En las áridas llanuras de la región de Chtouka, en Marruecos, los cultivos de tomates cherry se extienden hasta donde alcanza la vista, aferrándose a la vida a través de un recurso ambientalmente controvertido: la desalinización. Desde 2018, el país norteafricano ha estado sufriendo una severa sequía impulsada por el cambio climático, lo que ha llevado a empresas agrícolas como Azura a depender completamente de agua desalada para sus 800 hectáreas de cultivo.
Abir Lemseffer, responsable de producción de Azura, afirma: «No estaríamos aquí sin ello». Sin embargo, esta tecnología, aunque vital, representa un alto costo tanto financiero como ambiental. La desalinización es intensiva en energía y, en un país donde más de la mitad de la electricidad proviene del carbón, su uso tiene una huella de carbono considerable.
Desde 2022, la planta de desalinización más grande de Marruecos, situada en las cercanías, produce 125,000 metros cúbicos de agua al día, suficiente para irrigar 12,000 hectáreas de tierras agrícolas y proporcionar agua potable a 1.6 millones de personas en Agadir y sus alrededores. Se espera que para finales de 2026, la producción se eleve a 400,000 metros cúbicos, de los cuales la mitad se destinará a la agricultura. Sin este suministro, advierte la agrónoma Rqia Bourziza, «un escenario catastrófico se cierne sobre Marruecos».

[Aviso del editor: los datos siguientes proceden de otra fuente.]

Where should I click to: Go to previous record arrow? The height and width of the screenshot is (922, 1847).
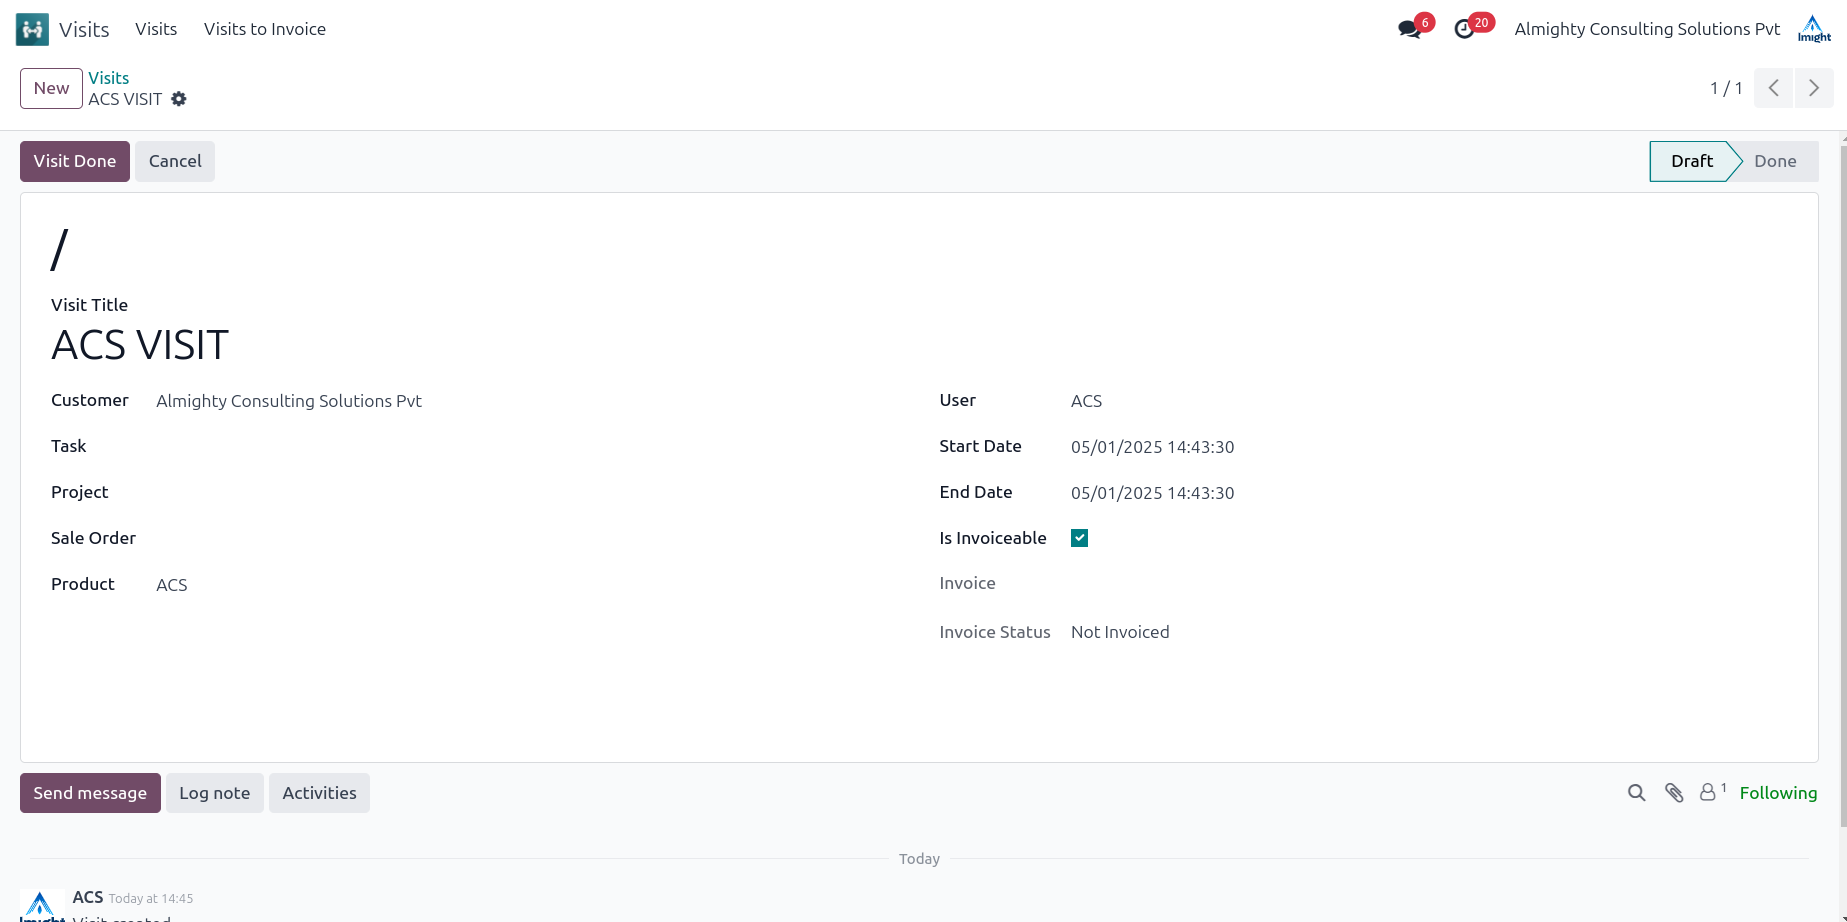(1773, 88)
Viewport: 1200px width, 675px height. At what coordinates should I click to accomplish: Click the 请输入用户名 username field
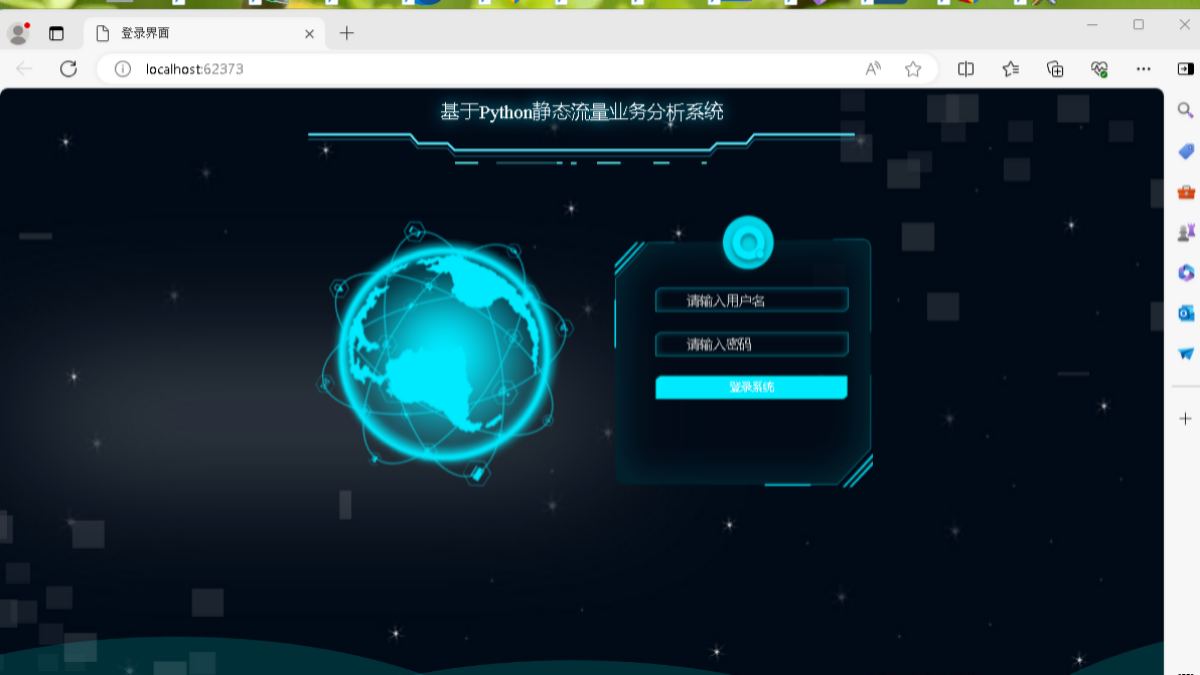click(x=751, y=299)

Costos y desafíos de la desalinización
A pesar de la necesidad crítica de agua desalada, muchos agricultores no pueden permitírselo. En la región de Agadir, alrededor de 1,500 agricultores utilizan el agua de la planta, pero otros, como Hassan, que cultiva calabacines y pimientos en medio hectárea de terreno, dependen de un pozo compartido con 60 agricultores. «No puedo permitirme usar esa agua», señala, refiriéndose al precio de $0.56 por metro cúbico de agua desalada, frente a $0.11 por metro cúbico de agua convencional.
Este alto costo, que incluye un subsidio del 40% de las arcas públicas, limita la capacidad de los agricultores para diversificar sus cultivos. Según el agrónomo Ali Hatimy, «el costo del agua desalada reduce significativamente el rango de cultivos potenciales, ya que solo los cultivos de alto valor pueden compensarlo». Bourziza refuerza esta idea, señalando que la desalinización es una solución viable, pero solo para cultivos de alto valor, como tomates y frutas de huerto.

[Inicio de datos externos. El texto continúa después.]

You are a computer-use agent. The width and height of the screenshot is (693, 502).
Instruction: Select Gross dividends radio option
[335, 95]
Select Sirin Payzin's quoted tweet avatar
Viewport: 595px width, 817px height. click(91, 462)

Más allá de los costos económicos, la desalinización también plantea desafíos ambientales. Hatimy advierte que «la producción de agua desalada requiere enormes cantidades de energía eléctrica y las descargas de salmuera impactan los ecosistemas marinos». Aunque las autoridades afirman que no se ha observado impacto en las aguas alrededor de Agadir, el brine, un subproducto altamente concentrado del proceso de desalinización, se diluye antes de su liberación.

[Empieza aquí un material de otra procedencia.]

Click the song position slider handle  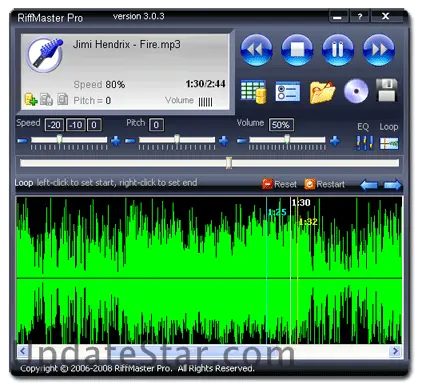tap(229, 163)
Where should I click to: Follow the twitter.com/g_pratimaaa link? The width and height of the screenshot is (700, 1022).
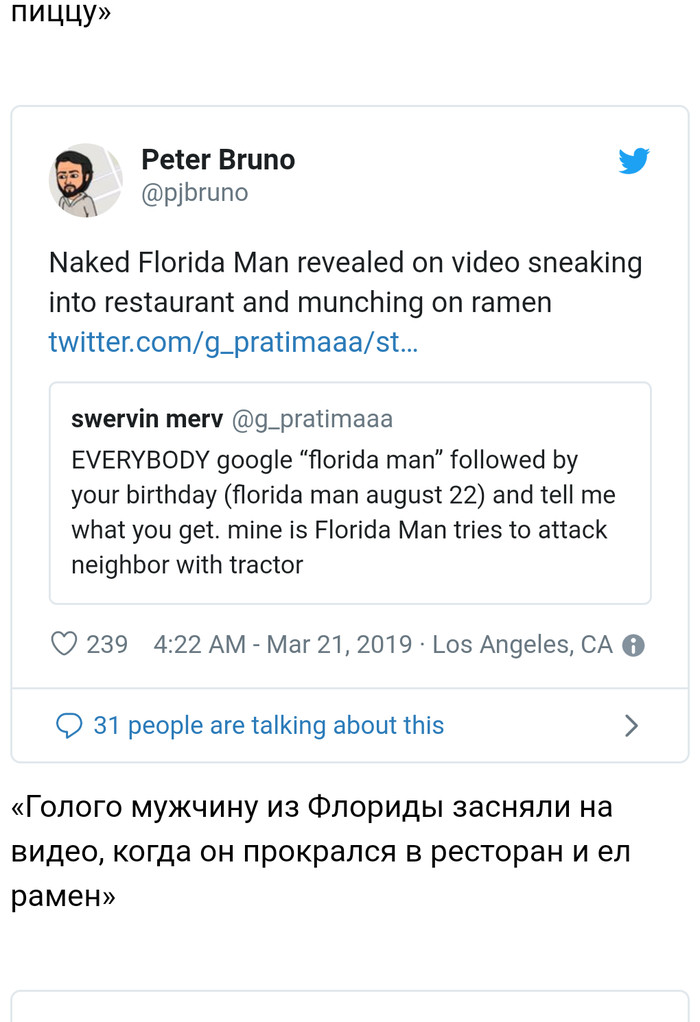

A pesar de que Marruecos posee una creciente proporción de energía renovable, en 2023, el 62% de su electricidad provenía del carbón y un 14% de petróleo y gas, según la Agencia Internacional de Energía.
La región de Souss-Massa, que representa el 85% de las exportaciones de frutas y verduras de Marruecos, enfrenta un alto riesgo. Cada año se producen cerca de dos millones de toneladas, generando unos 1.1 mil millones de dólares en ingresos. La planta de desalinización ha ayudado a proteger un ingreso anual de mil millones de dólares y más de un millón de empleos. «La desalinización ha salvado la agricultura en Chtouka», afirma Mohamed Boumarg, un agricultor que ha ampliado su cultivo de cinco a 20 hectáreas gracias a este recurso.
En este contexto, la supervivencia de los agricultores de la región depende en gran medida de la disponibilidad de agua desalada. Lemseffer, de Azura, concluye: «O aceptamos sacrificar parte de nuestro margen utilizando agua desalada o cerramos nuestras puertas».